▶ _Passage to read_:
G protein-coupled receptors (GPCRs) and other transmembrane signaling proteins mediate the flow of information across lipid membranes. They enable cells to sense and respond to their environment, and they allow coordination of physiological processes across multiple organ systems in the body. We use a combination of structural biology methods, pharmacological and signaling assays, and protein engineering to investigate signaling by GPCRs, tetraspanin proteins, and other integral membrane receptors. In particular, we are investigating the antiotensin II receptor and the RXFP1 relaxin receptor to understand the molecular basis for activation and inhibition by natural and synthetic ligands.
Antibody fragments and other protein affinity reagents are powerful tools for investigating biology. We are developing new methods to make antibody fragment discovery faster, simpler, and more reliable. We focus primarily on using synthetic camelid heavy chain only antibodies (“nanobodies”) as tools to study transmembrane signaling. We previously developed a nanobody library which is available for non-profit research from Kerafast: https://www.kerafast.com/item/1770/yeast-display-nanobody-library-nblib. For-profit organizations can license the library from the Harvard Office of Technology Development.
We are investigating how bacterial build and maintain their protective outer layers: the peptidoglycan cell wall, and in Gram-negative bacteria, the outer membrane. These elaborate structures are essential for bacterial growth, survival, and pathogenesis, making the cell envelope a compelling target for novel antibiotic development. We are using structural and biophysical methods to investigate how integral membrane enzymes assemble the cell wall and outer membrane, and how this process is regulated in molecular detail.

▶ _Extracted records_:
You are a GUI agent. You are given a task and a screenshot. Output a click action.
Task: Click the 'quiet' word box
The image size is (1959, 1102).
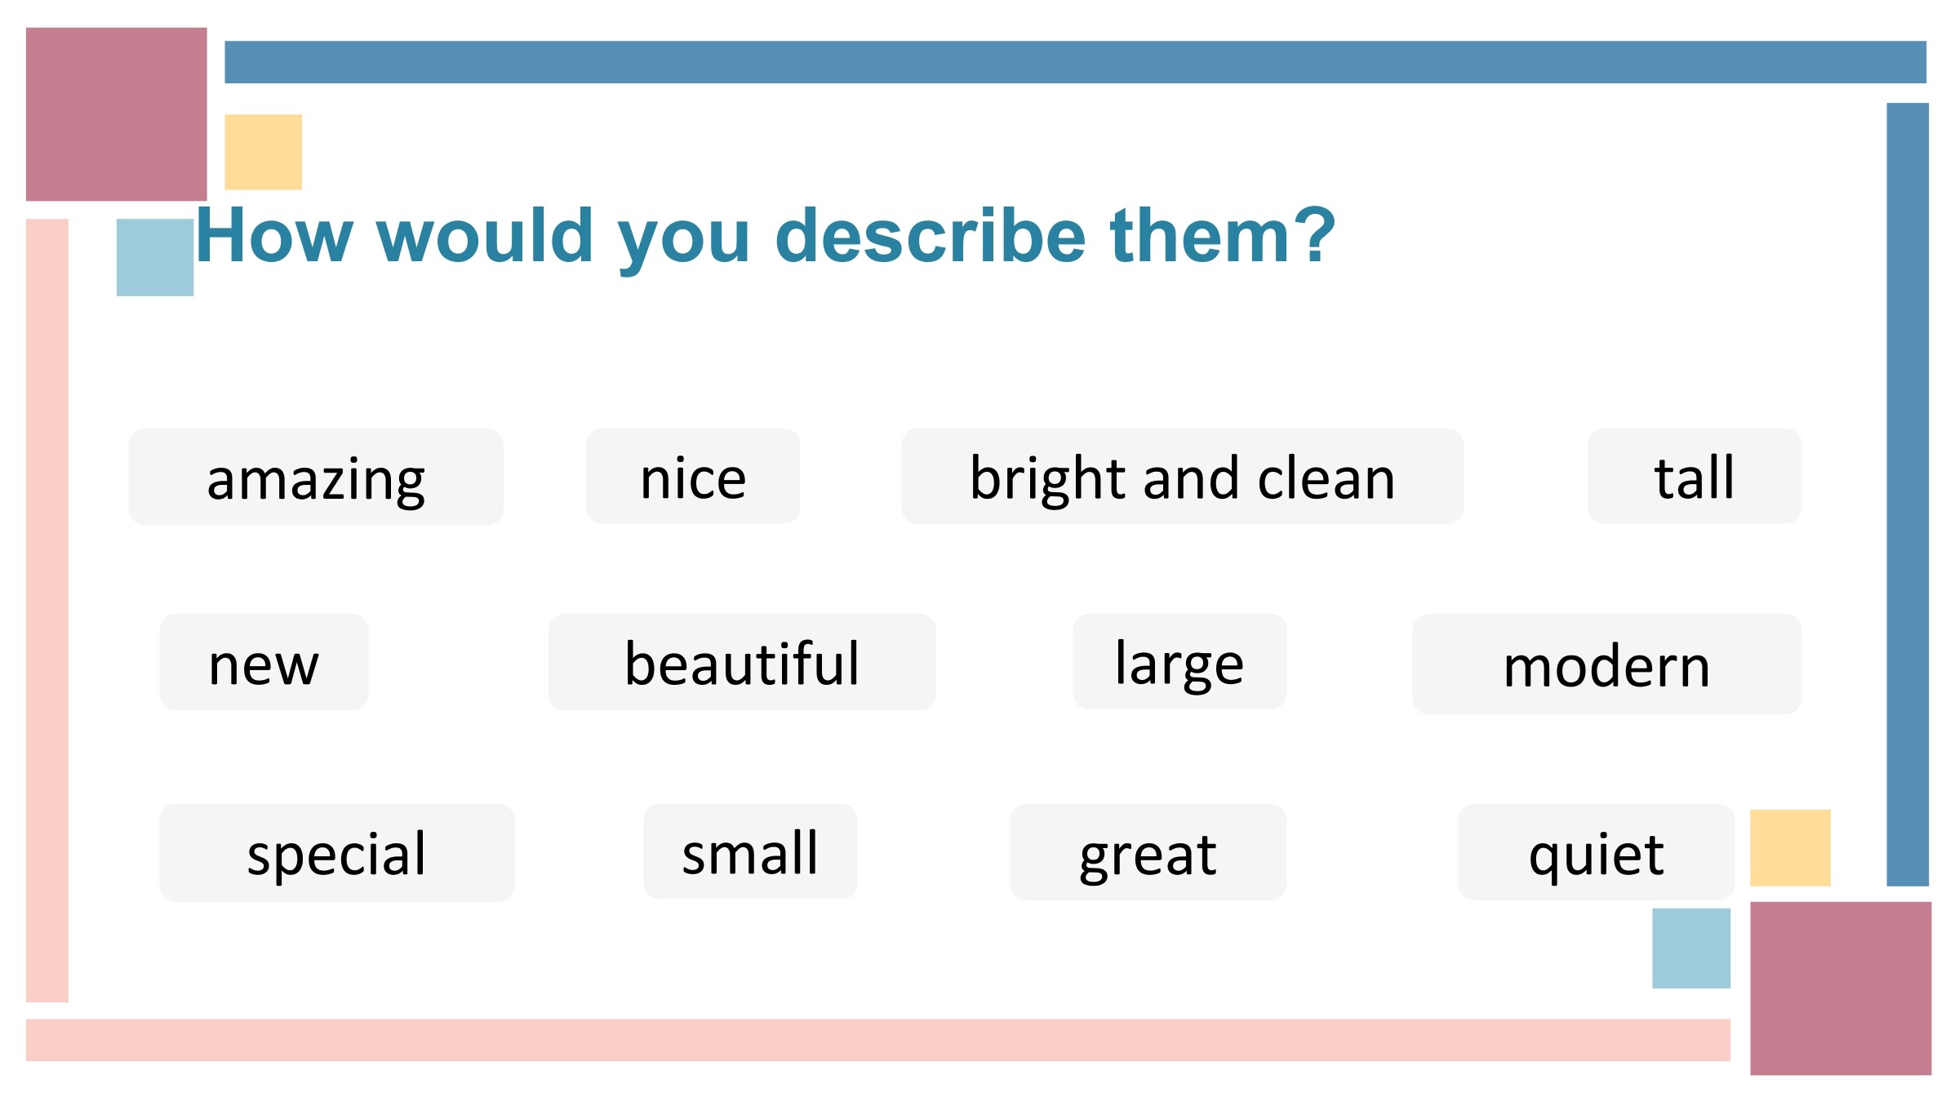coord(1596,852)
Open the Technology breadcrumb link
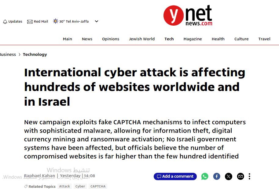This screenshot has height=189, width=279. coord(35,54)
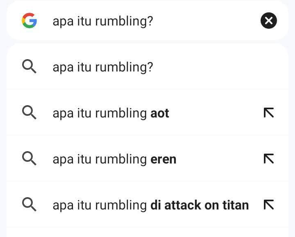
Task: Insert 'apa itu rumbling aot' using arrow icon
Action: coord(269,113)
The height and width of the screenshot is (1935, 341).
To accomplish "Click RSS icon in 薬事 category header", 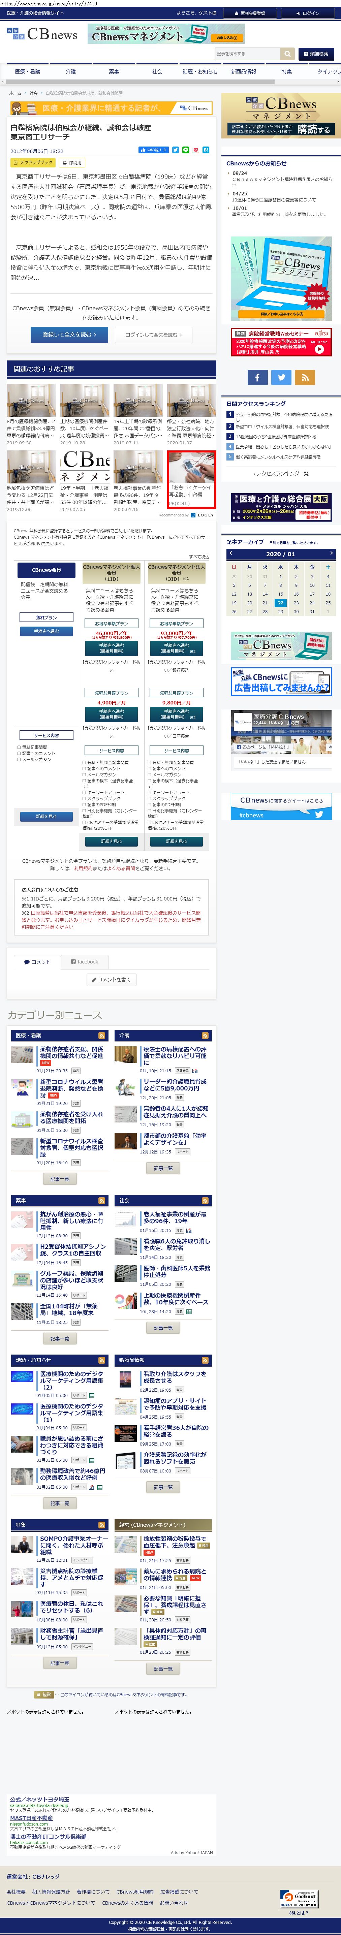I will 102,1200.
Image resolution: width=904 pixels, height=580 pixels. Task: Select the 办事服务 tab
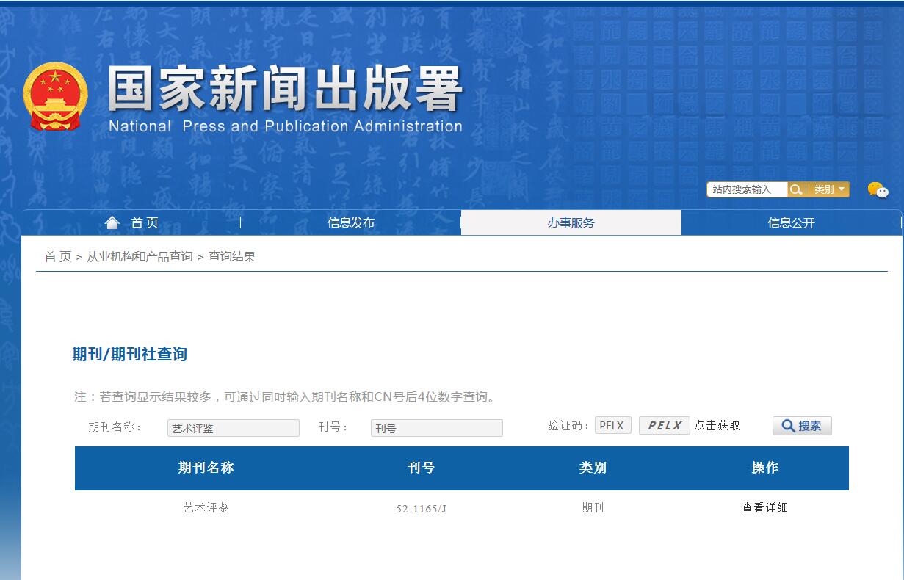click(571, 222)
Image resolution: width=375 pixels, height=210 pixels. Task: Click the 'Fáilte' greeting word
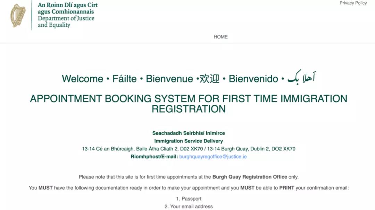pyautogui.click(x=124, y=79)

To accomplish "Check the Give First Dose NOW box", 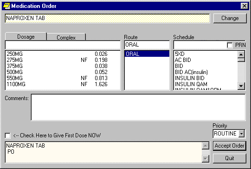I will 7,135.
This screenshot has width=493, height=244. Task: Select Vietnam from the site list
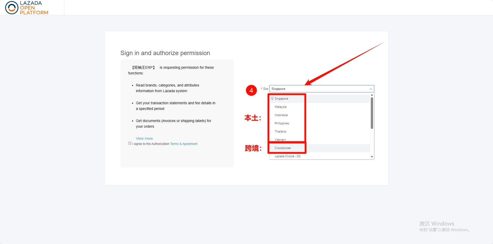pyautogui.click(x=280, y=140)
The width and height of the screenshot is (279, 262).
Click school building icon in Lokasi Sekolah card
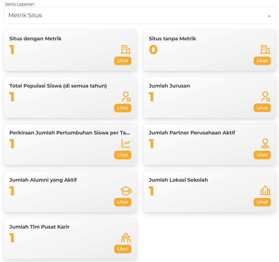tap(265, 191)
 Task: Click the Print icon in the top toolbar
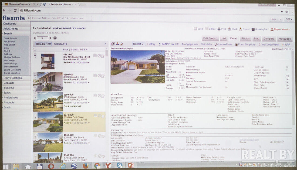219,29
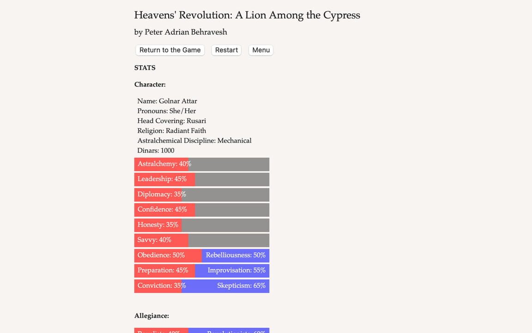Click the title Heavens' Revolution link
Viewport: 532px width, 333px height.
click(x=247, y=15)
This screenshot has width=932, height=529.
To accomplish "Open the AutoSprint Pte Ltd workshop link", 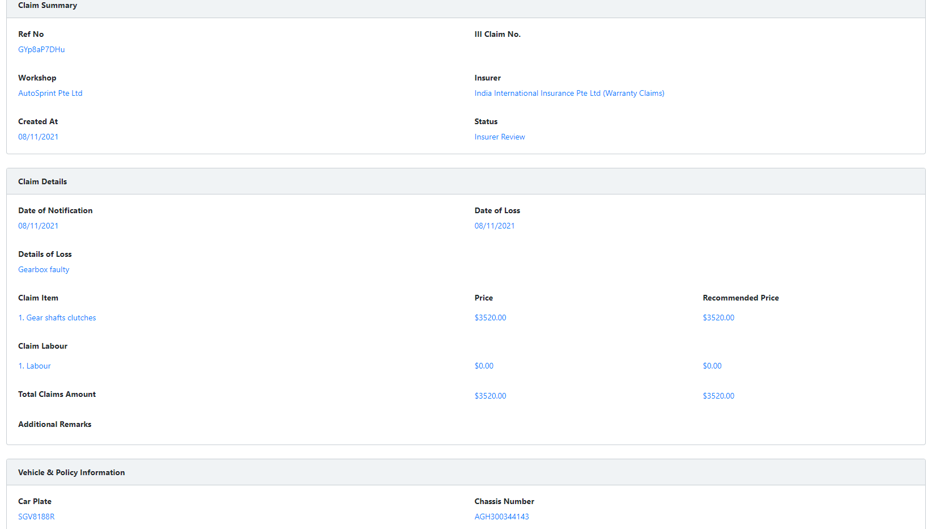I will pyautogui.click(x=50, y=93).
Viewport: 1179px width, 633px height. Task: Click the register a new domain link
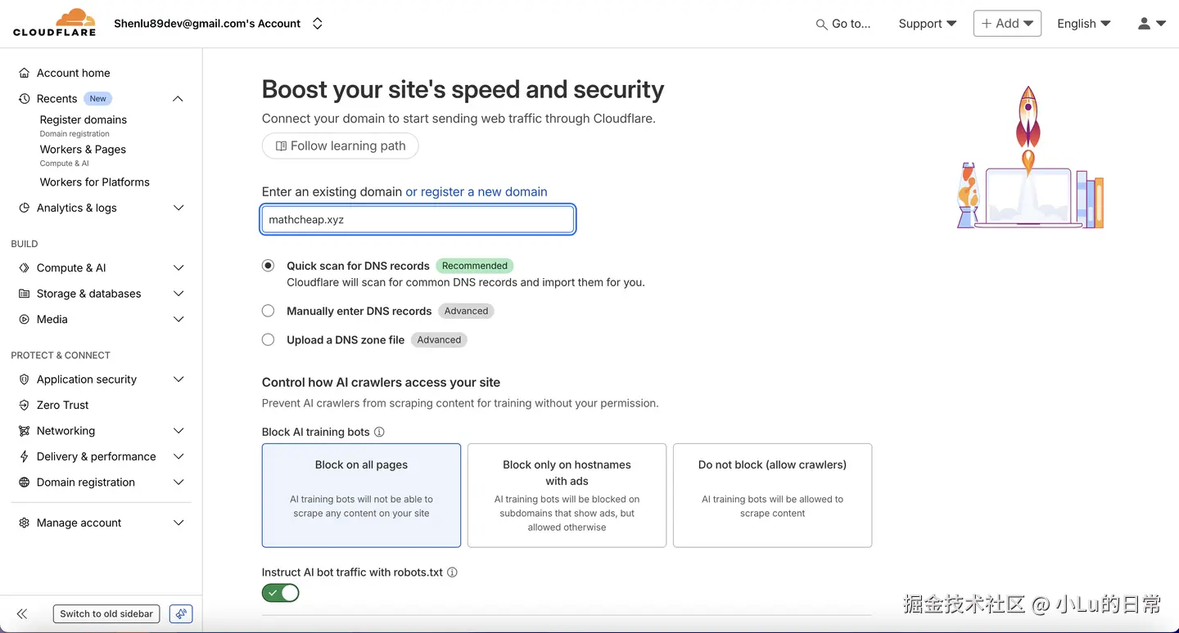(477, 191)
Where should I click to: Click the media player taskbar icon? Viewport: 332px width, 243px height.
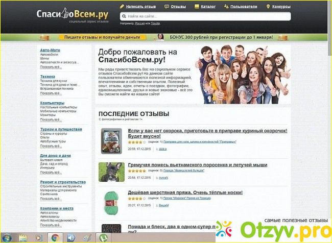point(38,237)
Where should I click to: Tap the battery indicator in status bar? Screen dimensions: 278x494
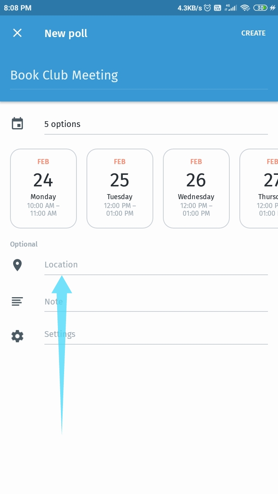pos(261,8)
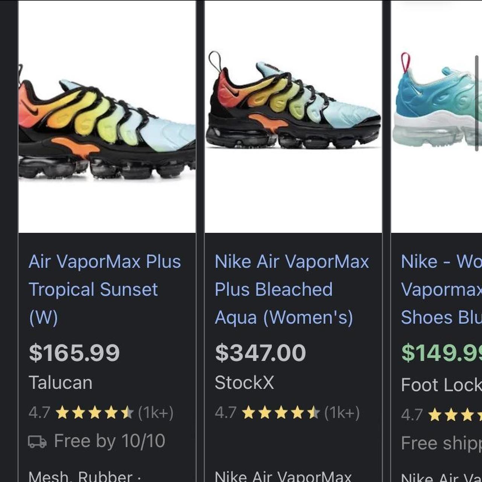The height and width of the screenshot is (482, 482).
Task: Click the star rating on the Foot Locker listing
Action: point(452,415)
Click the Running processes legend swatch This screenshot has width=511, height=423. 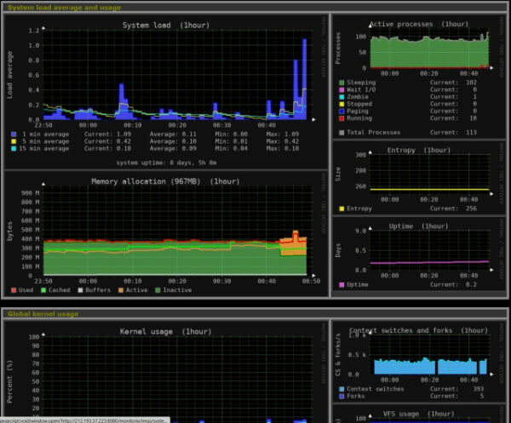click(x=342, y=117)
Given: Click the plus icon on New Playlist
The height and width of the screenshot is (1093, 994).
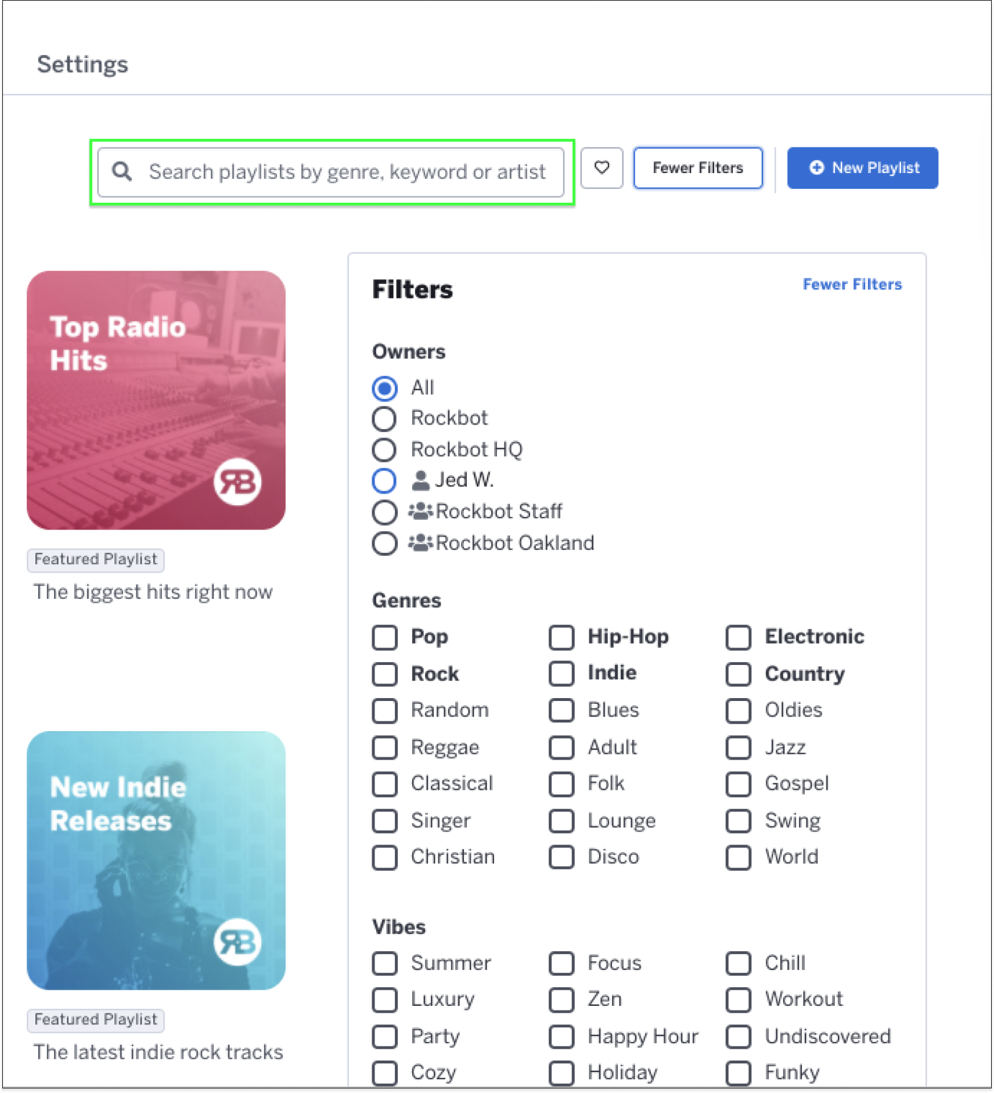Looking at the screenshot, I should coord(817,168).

▶ _Set of tasks_:
A - Decide whether each statement agrees with the research description above. Answer yes or no for each, and quote the words from the text that decide it.
(i) For-profit organizations can get the nanobody library from Kerafast.
(ii) The group's antibody work focuses mainly on synthetic camelid heavy chain only antibodies.
(iii) The cell envelope is called a poor target for new antibiotics.
B - From the research description above, extract the passage starting at "We are investigating how" and ending at "in molecular detail.", with no changes.

▶ _Expected results_:
A -
(i) No: "For-profit organizations can license the library from the Harvard Office of Technology Development."
(ii) Yes: "We focus primarily on using synthetic camelid heavy chain only antibodies (“nanobodies”) as tools to study transmembrane signaling."
(iii) No: "making the cell envelope a compelling target for novel antibiotic development"

B -
We are investigating how bacterial build and maintain their protective outer layers: the peptidoglycan cell wall, and in Gram-negative bacteria, the outer membrane. These elaborate structures are essential for bacterial growth, survival, and pathogenesis, making the cell envelope a compelling target for novel antibiotic development. We are using structural and biophysical methods to investigate how integral membrane enzymes assemble the cell wall and outer membrane, and how this process is regulated in molecular detail.